ウジェーヌ・ドラクロワ (1798-1863) 『民衆を率いる自由の女神』
皆様、明けましておめでとうございます。
新年早々に血なまぐさい画像から申し訳ありませんが、イスラエルのガザ地区での戦闘を始めとして、アフガニスタンやイラク、その他大きく報道こそされませんが世界各地において戦争と残虐な殺戮行為は絶えることなく続いています。本当にいつになったら真の平和がやってくるのでしょうか。平和ボケの日本だからこそ、このような名画から新年のご挨拶とさせて頂きます。
さて、年末の音楽と言えばベートーヴェンの「第9交響曲」。合唱に参加された方も少なからずいらっしゃったのではないでしょうか。この曲の終楽章で歌われる歌詞がフリードリヒ・フォン・シラー (Johann Christoph Friedrich von Schiller、1759-1805)による『歓喜の歌』であることはあまりにも有名ですが、これがどのような理由から作られたかご存知でしょうか。
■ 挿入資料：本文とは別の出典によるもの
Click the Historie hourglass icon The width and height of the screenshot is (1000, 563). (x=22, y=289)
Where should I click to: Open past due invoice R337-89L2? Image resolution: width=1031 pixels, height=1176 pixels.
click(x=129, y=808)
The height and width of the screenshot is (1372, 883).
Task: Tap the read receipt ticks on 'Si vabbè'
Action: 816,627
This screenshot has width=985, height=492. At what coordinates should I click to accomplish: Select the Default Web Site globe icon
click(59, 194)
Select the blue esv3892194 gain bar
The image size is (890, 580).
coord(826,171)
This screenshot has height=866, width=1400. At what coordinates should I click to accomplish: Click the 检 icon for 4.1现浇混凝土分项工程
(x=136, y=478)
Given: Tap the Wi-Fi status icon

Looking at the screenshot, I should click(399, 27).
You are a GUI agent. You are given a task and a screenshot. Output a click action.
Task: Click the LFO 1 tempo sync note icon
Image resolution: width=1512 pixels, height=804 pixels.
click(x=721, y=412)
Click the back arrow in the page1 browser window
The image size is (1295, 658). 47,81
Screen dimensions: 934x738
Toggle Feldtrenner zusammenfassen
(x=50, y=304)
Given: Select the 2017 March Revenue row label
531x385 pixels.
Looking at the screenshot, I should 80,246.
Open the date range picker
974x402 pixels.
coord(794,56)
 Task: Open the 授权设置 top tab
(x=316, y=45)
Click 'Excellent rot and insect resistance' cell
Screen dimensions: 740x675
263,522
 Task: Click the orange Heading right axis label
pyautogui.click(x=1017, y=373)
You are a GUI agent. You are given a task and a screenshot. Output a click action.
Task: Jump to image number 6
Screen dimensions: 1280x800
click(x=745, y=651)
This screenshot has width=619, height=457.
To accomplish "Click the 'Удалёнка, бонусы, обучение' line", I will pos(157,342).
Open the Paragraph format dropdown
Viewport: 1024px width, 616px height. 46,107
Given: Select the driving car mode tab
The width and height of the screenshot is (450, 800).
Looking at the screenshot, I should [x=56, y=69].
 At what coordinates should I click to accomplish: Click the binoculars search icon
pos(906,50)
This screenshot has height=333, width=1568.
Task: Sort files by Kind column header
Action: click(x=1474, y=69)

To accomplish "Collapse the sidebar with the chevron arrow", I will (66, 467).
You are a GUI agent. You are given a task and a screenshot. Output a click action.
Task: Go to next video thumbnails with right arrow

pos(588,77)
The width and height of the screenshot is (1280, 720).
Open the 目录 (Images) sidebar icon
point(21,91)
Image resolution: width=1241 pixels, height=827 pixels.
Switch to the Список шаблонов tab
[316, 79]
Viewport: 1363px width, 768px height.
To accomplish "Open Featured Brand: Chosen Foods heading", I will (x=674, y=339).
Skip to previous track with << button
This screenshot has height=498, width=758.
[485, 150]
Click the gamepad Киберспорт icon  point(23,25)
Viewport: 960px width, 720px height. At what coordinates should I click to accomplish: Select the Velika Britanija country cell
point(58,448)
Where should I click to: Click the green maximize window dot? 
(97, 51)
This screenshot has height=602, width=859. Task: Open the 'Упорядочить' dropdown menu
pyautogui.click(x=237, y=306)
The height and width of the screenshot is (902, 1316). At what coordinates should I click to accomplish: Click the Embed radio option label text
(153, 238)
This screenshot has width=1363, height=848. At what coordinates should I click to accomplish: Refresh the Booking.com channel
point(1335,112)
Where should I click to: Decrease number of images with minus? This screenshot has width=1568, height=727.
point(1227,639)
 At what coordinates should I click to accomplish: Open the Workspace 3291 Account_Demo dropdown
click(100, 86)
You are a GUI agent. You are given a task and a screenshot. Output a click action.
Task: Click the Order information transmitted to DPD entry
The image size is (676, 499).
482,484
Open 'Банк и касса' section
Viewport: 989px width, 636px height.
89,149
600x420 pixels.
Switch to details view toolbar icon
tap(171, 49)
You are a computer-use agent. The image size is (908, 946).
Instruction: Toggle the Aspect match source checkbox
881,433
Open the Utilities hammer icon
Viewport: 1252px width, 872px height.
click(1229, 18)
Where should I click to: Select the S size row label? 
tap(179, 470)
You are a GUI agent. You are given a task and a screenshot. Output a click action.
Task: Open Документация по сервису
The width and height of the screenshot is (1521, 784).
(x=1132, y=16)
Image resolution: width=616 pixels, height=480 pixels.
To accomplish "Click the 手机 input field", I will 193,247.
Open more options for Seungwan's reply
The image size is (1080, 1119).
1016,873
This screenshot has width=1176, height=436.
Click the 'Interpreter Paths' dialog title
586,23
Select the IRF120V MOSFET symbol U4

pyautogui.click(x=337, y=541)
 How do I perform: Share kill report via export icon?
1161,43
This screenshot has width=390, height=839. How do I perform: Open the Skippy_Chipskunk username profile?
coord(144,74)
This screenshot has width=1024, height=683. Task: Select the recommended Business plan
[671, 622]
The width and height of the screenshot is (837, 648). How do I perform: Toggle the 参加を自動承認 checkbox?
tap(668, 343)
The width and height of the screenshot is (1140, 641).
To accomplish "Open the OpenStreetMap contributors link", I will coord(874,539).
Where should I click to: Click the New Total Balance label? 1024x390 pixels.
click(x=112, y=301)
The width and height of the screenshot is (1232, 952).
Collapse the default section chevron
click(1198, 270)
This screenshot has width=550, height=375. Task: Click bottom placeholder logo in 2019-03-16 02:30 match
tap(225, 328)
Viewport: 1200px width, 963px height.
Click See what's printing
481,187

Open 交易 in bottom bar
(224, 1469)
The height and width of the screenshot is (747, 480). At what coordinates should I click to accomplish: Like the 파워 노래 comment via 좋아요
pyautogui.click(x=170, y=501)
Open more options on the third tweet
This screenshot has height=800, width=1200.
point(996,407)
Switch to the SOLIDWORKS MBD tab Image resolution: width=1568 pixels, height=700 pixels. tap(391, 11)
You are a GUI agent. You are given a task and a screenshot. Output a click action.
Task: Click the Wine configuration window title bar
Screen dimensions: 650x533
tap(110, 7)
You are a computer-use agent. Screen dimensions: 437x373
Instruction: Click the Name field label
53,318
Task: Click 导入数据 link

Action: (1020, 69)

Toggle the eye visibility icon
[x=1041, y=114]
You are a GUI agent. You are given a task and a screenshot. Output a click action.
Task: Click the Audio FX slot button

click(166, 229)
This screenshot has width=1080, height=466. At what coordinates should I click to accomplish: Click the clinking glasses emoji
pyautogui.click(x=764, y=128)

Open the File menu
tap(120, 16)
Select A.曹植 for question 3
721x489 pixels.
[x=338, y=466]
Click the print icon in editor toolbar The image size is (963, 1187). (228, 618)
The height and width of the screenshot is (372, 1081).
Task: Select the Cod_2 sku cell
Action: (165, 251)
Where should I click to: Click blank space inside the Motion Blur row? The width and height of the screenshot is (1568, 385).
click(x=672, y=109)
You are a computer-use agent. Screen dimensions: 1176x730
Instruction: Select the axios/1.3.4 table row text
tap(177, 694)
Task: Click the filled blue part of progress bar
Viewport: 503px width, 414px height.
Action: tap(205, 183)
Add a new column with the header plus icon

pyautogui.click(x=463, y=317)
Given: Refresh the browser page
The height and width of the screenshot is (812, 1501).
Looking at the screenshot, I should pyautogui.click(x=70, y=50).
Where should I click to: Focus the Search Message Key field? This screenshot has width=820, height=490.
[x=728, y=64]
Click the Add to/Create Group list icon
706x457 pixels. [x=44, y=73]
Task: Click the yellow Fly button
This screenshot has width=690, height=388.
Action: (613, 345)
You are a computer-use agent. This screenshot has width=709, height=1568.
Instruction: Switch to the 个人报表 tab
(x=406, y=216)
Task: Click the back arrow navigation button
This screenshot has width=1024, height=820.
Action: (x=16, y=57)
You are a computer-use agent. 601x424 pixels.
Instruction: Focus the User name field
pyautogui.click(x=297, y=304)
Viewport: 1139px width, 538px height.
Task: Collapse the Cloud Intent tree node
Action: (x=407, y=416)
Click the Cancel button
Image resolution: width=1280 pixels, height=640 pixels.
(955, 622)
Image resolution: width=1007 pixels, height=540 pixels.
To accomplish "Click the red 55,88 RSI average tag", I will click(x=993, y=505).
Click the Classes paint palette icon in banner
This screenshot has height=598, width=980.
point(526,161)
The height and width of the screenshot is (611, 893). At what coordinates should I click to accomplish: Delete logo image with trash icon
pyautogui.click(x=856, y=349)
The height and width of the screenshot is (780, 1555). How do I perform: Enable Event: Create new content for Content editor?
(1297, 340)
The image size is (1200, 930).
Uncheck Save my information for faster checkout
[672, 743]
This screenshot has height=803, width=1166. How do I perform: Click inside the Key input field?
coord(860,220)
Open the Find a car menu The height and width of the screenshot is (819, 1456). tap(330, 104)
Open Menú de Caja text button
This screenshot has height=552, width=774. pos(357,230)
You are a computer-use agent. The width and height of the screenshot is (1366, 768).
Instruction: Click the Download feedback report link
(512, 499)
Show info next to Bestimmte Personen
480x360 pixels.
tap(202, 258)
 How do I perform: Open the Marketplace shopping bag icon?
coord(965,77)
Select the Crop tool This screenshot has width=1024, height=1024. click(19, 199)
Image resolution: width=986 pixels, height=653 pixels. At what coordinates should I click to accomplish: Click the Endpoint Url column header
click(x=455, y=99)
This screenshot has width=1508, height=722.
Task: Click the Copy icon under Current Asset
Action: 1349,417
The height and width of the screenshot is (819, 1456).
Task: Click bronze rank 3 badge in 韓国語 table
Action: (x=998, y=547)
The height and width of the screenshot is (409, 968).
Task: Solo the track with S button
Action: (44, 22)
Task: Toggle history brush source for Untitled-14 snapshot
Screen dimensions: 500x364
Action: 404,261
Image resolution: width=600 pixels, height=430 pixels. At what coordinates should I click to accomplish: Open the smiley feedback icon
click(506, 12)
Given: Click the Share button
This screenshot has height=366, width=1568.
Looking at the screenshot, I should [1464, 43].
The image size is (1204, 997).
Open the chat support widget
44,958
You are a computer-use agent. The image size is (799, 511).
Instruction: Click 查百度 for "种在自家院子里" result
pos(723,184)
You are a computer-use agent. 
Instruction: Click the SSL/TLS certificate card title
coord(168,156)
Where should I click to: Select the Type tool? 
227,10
シラーはドイツ南西部で軍医の父の下に生まれましたが、幼少の頃より抜群の成績を示す秀才であり、その才能を買った領主カール・オイゲン公の命で強制的に陸軍軍人学校で法律を学ばさせられました。しかし、法律に興味が持てないシラーは16才の時には自らの意志で専門を医学に変更してしまいました。またゲーテらの新しい気風に溢れた作品等に触発され、18才になったシラーは権力に反抗する理想に燃える犯罪者を主人公とする処女作『群盗』を書き始め、21才になった1781年にそれを発表しました。
そうしたシラーの言動は当然の結果としてオイゲン公の不評を買い、事実上の幽閉状態に追い込まれますが、シラーはそれから逃れるために領地を出奔。しばらくはマンハイムなどで亡命生活を過ごし劇の台本を書くことで生活費を稼ごうとしますが、そうした仕事は長くは続かず、やがて生活が困窮します。そうした折、以前『群盗』に感激してファンレターをシラーに宛てて送った青年クリスティアン・ケルナー(後に生涯の親友となる)のことを想い出し、路頭に迷ったシラーはついに会ったこともないケルナーに無心の手紙をしたためました。
何度かの手紙のやり取りの後、ケルナーを頼るべくシラーは1785年とうとうライプツィッヒに向いますが、あいにくケルナーは不在。ところが幸いに、ケルナーの友人たちがシラーが到着したことを知るや彼を温かく迎え入れ助けました。この時の熱い友情に大感激して作ったのが、あの賛歌『歓喜の歌』なのです(出版は1786年)。
そのシラーが後の1799年に完成させた韻文作品『Das Lied von der Glocke (鐘の歌)』をテキストに、「第9交響曲」と同じく「4人の独唱者と合唱と管弦楽のため」の大作をブルッフ (Max Bruch, 1838-1920) が書き遺しています。曲名はそのまま『Das Lied von der Glock』 op.45 (1978年作)。全曲演奏約110分の2部からなる創作力旺盛な中期ブルッフの感動的な作品。スコットランド幻想曲とほぼ同時期の作品でありながら、彼に特有である旋律の甘さは極力抑え、「神の鐘の響き」に合わせて人間の崇高さを高らかに謳い上げる正統的ドイツ音楽です。2004年の大晦日から2005年の元旦にかけて、ドイツ・ワイマールにおいてジルベスター・コンサートとして演奏された実況録音(Jac van Steen指揮、Staatskapelle Weimar)がcpoから発売されています(cpo 777 130-2)。この記念碑的2枚組みCDをもって、新年の音楽紹介事始めと致しましょう。皆様、本年もどうぞ宜しくお願い申し上げます。